Con igual justificación fusilaron el 28 de mayo del ‘76 a José Ángel Pucheta y Carlos Sgandurra, ambos militantes del Partido Revolucionario de los Trabajadores (PRT). José tenía 31 años y era el mayor de cinco hermanos, tornero, traductor de inglés y estudiante de ciencias de la información en la Universidad Nacional de Córdoba. Guillermo tenía 29 y fue secuestrado y desaparecido el mismo mes en Buenos Aires. Omar era el menor y tenía 22 cuando murió en un enfrentamiento con la Policía Federal, el 22 de abril de 1975. Su hermana Marta tiene hoy 77, no se pierde ningún juicio de lesa humanidad y es querellante desde la audiencia de la UP1, en la de los magistrados y en la que acaba de comenzar. “No quiero que haya olvido, dice. No quiero que se repita lo mismo, porque mataron la inteligencia. Y hoy están queriendo hacer lo mismo. Cuando veo el ataque a la universidad, me da miedo. Y cuando vi al tipo este (Javier Milei) asumir en un tanque de guerra, también. No debe haber olvido”.

De traiciones y paradojas

La victoria de 2012 fue efímera, porque pocos meses después los detenidos recuperaron la libertad y la causa volvió a estancarse por apelaciones de las defensas y la fiscalía. Tras dos años y medio de parálisis, en mayo de 2015 los camaristas Liliana Navarro, Graciela Montesi y Eduardo Ávalos confirmaron procesamientos y revocaron faltas de mérito y sobreseimientos parciales. En su fallo, destacaron “la relación directa existente entre la actuación de estos funcionarios judiciales y la comisión de los aludidos crímenes de lesa humanidad”, que “no habrían podido cometerse sin el auxilio o cooperación de los magistrados o, al menos, no habrían tenido lugar con la impunidad con la que se llevaron a cabo”. En una audiencia ante esa cámara, el abogado Benjamín Sonzini Astudillo, defensor de Haro, clamó:

—¡Es una felonía lo que está pasando! ¡La última de las traiciones que merece el peor de los infiernos, porque todos aquí hemos sido sus discípulos o hemos trabajado con ellos!

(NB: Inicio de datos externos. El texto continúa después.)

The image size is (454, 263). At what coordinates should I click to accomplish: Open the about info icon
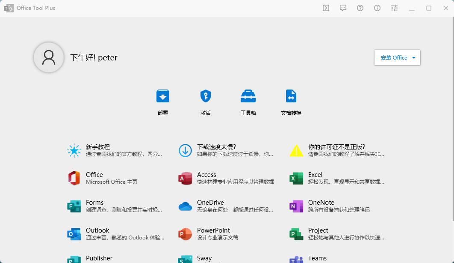pyautogui.click(x=377, y=8)
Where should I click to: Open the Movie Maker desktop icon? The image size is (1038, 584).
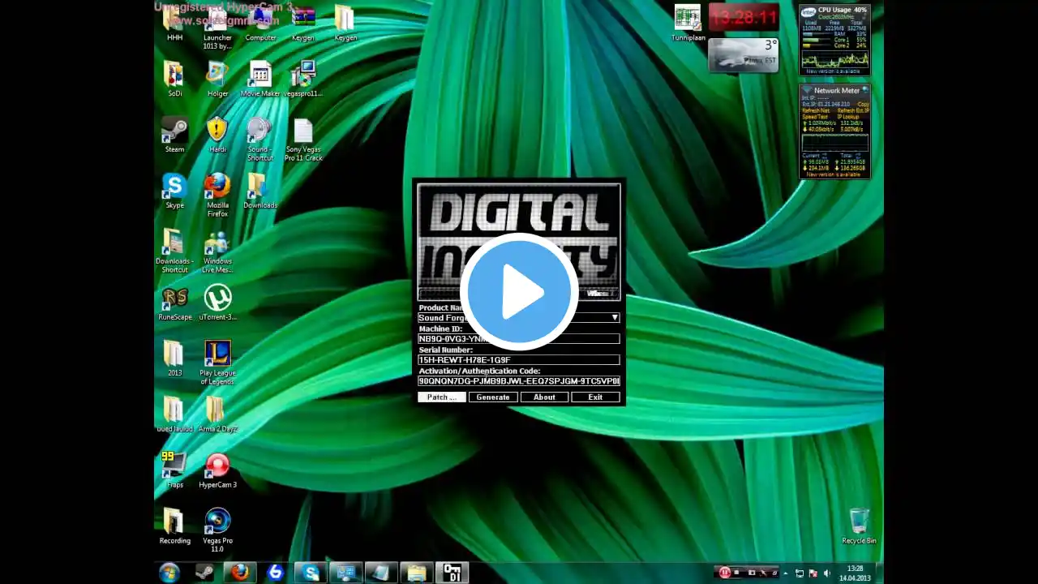click(x=260, y=75)

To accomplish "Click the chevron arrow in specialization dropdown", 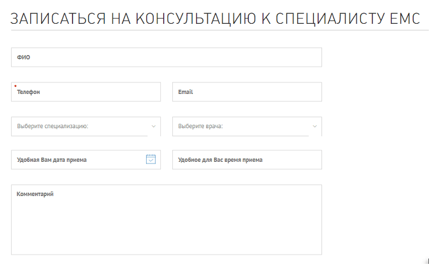I will [x=154, y=126].
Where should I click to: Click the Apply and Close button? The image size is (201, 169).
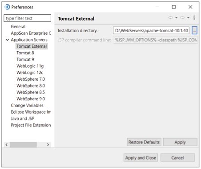tap(141, 157)
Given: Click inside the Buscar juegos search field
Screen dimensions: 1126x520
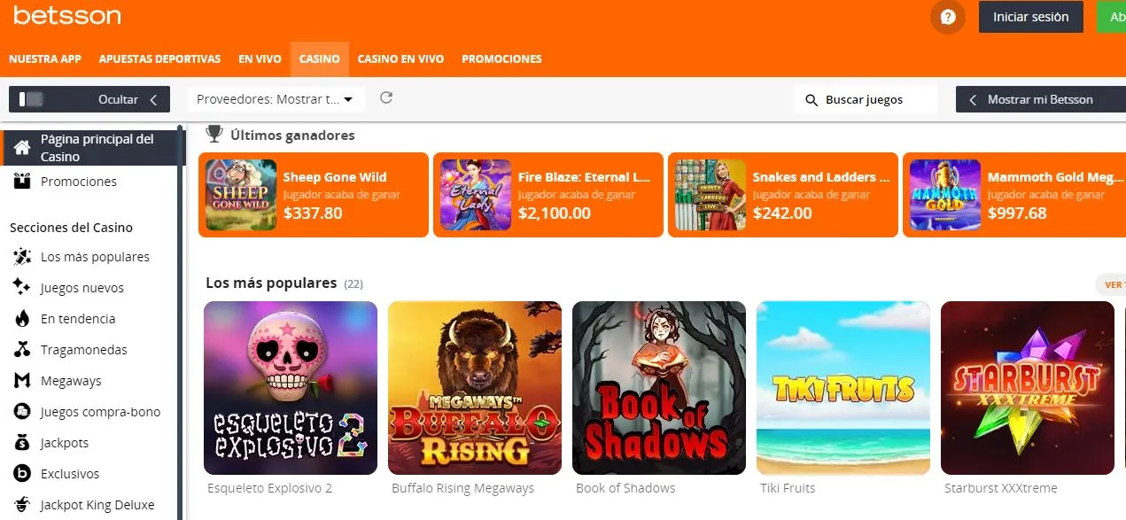Looking at the screenshot, I should point(864,99).
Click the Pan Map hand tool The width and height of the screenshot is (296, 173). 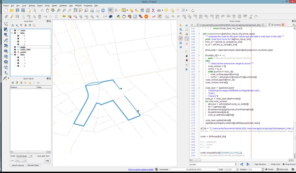(47, 10)
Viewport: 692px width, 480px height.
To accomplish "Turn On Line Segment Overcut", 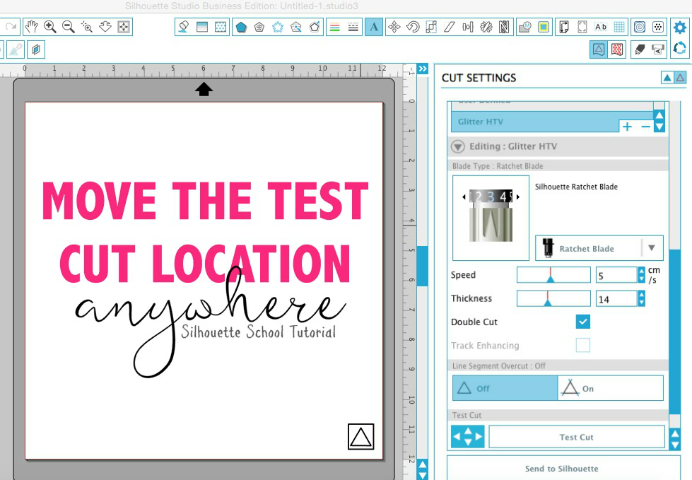I will 609,387.
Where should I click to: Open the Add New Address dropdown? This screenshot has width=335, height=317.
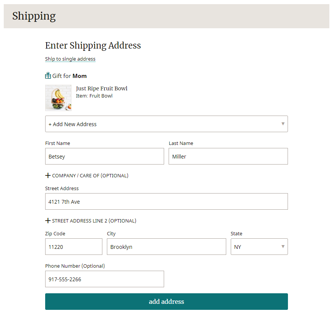[x=166, y=124]
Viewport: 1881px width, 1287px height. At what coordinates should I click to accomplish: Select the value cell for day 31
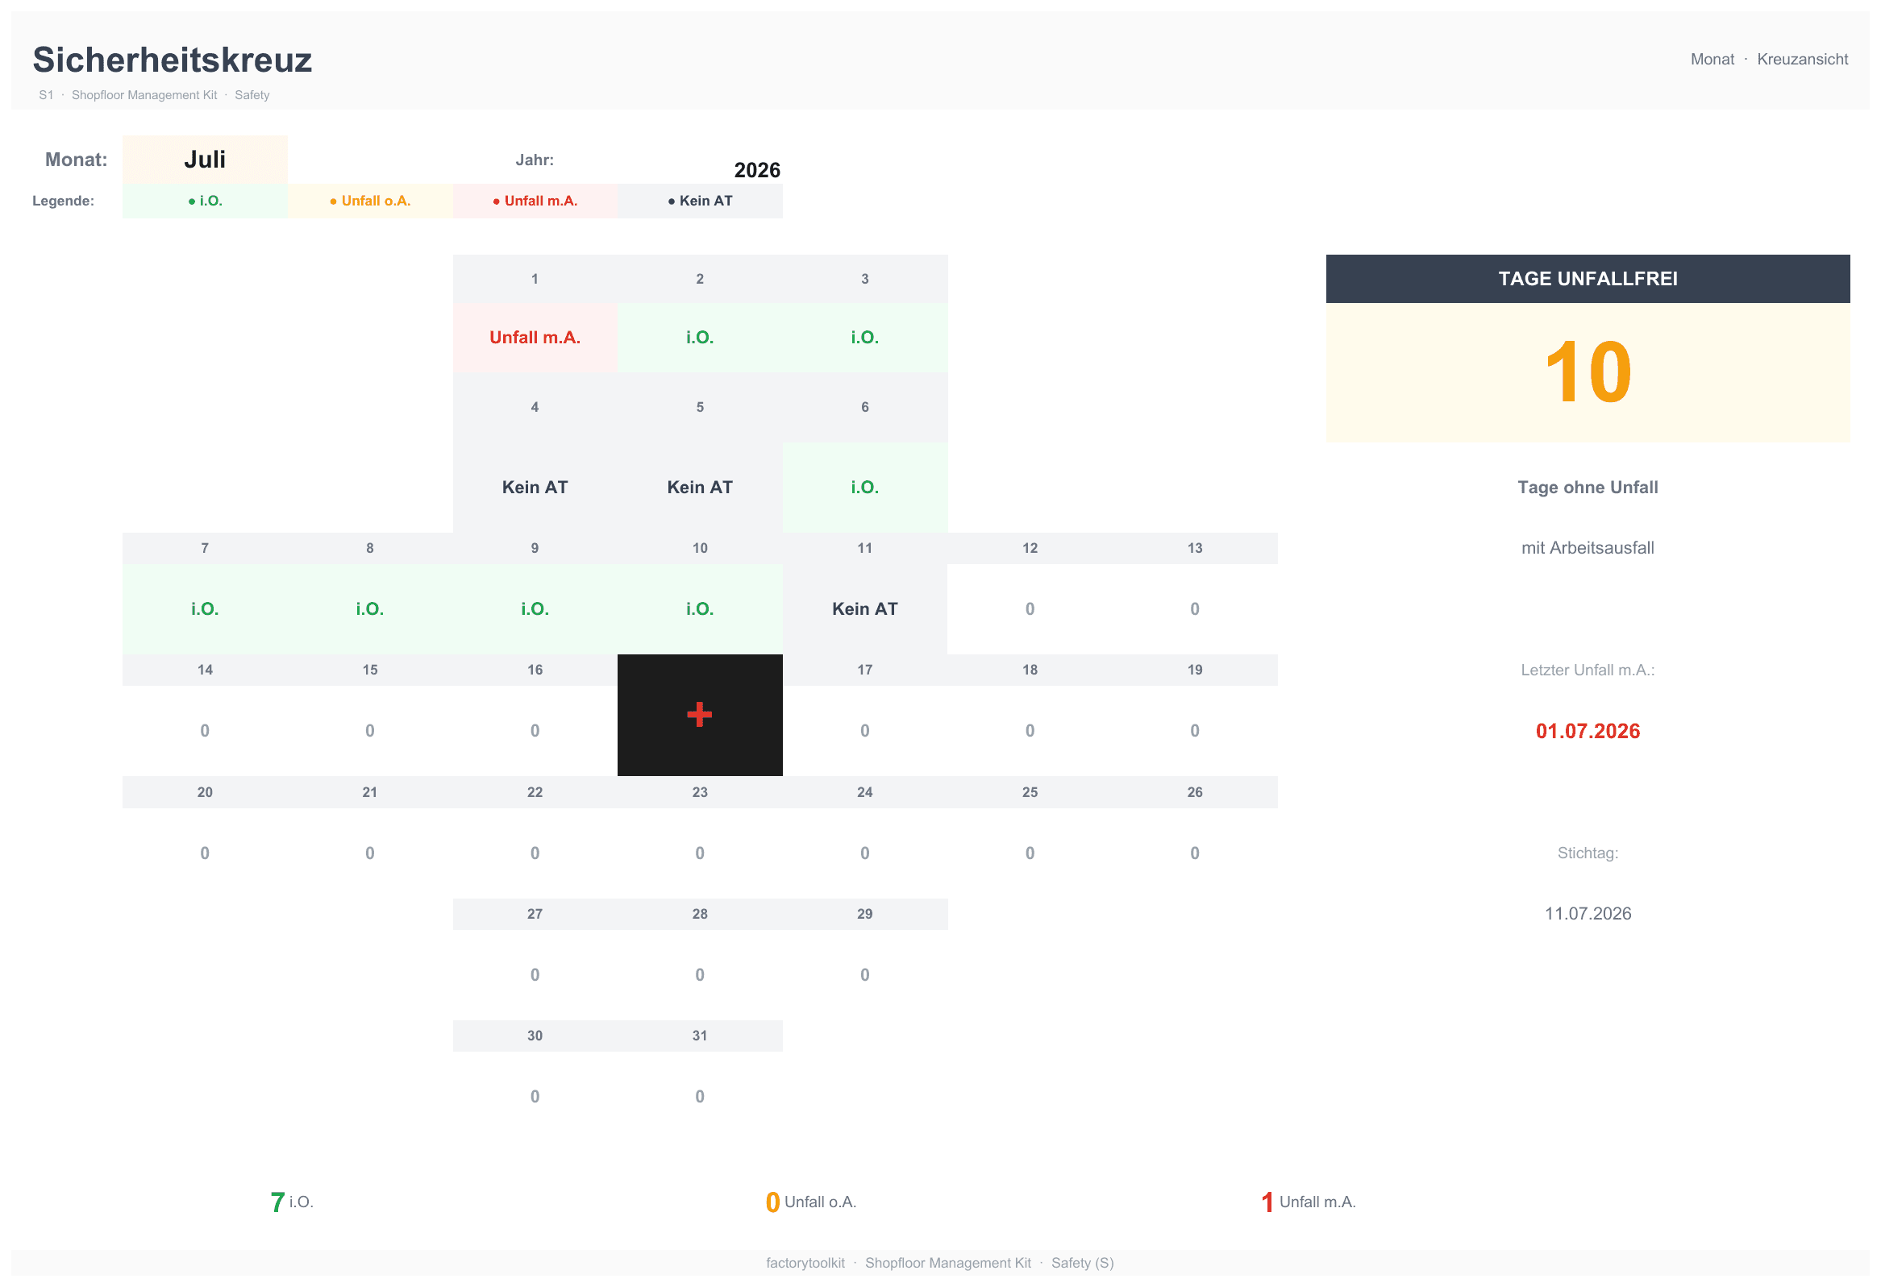pos(700,1096)
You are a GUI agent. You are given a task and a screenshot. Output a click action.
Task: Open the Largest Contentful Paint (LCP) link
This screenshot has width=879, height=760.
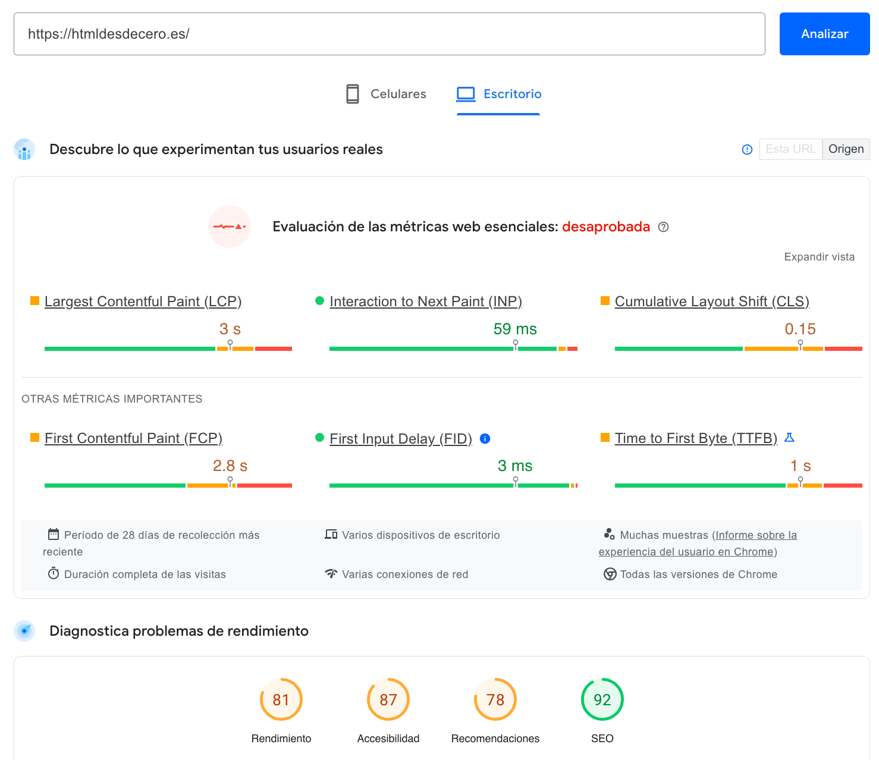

Tan histriónico como elocuente, el abogado invocaba los anticuerpos corporativos y explicaba así por qué estos acusados gozaron de un plus de impunidad – más incluso que un Menéndez, un Barreiro, un Vergez – que les permitió ser juzgados recién en 2017, en un escenario político adverso a los procesos de juicio y castigo a la represión dictatorial y sus componentes civiles. Así celebraba en su alegato de 2017 el defensor de Otero Álvarez, Marcelo Brito: “Ahora entramos en otro tiempo, por suerte. Ya vamos a revisar…”.

Sin embargo, la revisión de la responsabilidad de su cliente le fue adversa y en el colmo de las paradojas la revancha para la fiscalía y querellas llega en un tiempo donde el discurso oficial deriva del negacionismo a la lisa y llana justificación del terrorismo de Estado. Como dijo Carolina Vaca Narvaja al salir de la primera jornada de audiencia: “A pesar de todo y con el contexto que tenemos, es increíble que estemos acá”.